Bersamaan dengan pemuda disampingnya, Yan berdiri melepaskan cengkraman kursi
besi itu. Gejolak jiwa Yan meningkat. Panas terasa di dalam dinginnya ruangan
putih keabu-abuan. Kembali keringat dan
peluh hadir dari setiap pori-pori kulit langsat Yan. Hantaman-hantaman bayang
pemuda saingannya kembali hadir memenuhi syaraf otaknya. Takut. Kali itu juga,
pemuda sempurna datang menyeruduk asa Yan, mengambilalih kesempatan Yan untuk
bergaji uang. Dan, memori tentang pewawancara bulan Desember 2004 itu kembali
menyeruak tumbuh dalam aliran darah Yan. Yan takut dengan wawancara.
Desember 2004, di atas kursi
“Kau tahu gejolak negeri ini apa,
nak?”
“Ketidakadilan, Pak.”
“Ketidakadilan macam apa?
Ketidakadilan macam tak dapat beras?”
“Itu salah satunya, Pak. Dan yang
paling ironis itu ketidakadilan dalam hal hak asasi manusia. Terlalu besar
jurang pemisah antara mereka, yang berdasi dengan yang tak makan nasi, Pak.”

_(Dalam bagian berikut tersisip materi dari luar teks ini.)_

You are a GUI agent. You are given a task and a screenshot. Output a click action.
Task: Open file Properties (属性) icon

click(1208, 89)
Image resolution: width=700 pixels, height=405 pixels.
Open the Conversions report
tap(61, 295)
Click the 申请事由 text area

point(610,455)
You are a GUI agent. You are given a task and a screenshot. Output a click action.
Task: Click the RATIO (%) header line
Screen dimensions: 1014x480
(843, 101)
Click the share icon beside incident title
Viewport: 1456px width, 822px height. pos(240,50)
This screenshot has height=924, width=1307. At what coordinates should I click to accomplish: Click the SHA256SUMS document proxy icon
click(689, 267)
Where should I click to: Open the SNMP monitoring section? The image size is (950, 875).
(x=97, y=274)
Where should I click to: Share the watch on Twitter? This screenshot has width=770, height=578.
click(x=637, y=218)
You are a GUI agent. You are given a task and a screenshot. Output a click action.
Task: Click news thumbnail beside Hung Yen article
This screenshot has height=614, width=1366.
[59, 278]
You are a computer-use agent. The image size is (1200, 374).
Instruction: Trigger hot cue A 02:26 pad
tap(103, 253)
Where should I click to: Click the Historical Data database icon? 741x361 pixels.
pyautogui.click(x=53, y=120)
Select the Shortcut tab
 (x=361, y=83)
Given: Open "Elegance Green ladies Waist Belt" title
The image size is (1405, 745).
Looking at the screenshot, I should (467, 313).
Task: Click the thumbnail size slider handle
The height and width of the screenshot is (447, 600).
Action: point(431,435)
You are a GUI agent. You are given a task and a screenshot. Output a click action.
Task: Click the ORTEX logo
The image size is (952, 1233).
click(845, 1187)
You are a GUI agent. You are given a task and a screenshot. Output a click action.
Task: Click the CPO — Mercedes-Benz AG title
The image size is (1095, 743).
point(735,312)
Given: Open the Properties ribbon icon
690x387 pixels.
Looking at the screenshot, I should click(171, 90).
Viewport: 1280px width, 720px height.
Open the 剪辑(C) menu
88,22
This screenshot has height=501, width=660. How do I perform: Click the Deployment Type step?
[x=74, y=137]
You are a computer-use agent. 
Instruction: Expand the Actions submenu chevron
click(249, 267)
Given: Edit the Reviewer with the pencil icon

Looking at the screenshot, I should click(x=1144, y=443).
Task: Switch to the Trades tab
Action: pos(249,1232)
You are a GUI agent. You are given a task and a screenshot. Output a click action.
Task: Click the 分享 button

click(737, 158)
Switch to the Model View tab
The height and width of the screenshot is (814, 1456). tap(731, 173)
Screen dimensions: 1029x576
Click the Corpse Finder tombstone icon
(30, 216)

“Terus, apa langkahmu bila jadi pemimpin
negeri ini?”
“Saya tak ingin berandai-andai,
Pak. Pemimpin negeri ini banyak yang berandai-andai. Mereka berandai-andai jadi
pemimpin, padahal tidak sedikitpun mereka tahu arti pemimpin, Pak. Pemimpin
menghormati insan-insan yang dipimpinnya. Duduk-duduk diantara mereka. Bukan
berlindung diri dari panasnya matahari. Bukan juga berjalan-jalan,
bersenang-senang, dan makan-makan. Pemimpin mendengar kata-kata orang kecil,
melayaninya juga, bukan dilayani. Berdiri sama berdiri, duduk sama duduk. Dan
bukan untuk dielu-elukan, Pak.”
“Kau yakin?”
“Kalau Bapak tak percaya, pulang
dari kantor ini, Bapak tanya ke tukang becak, atau tukang ojek, atau
tukang-tukang lainnya, tentang arti pemimpin itu.”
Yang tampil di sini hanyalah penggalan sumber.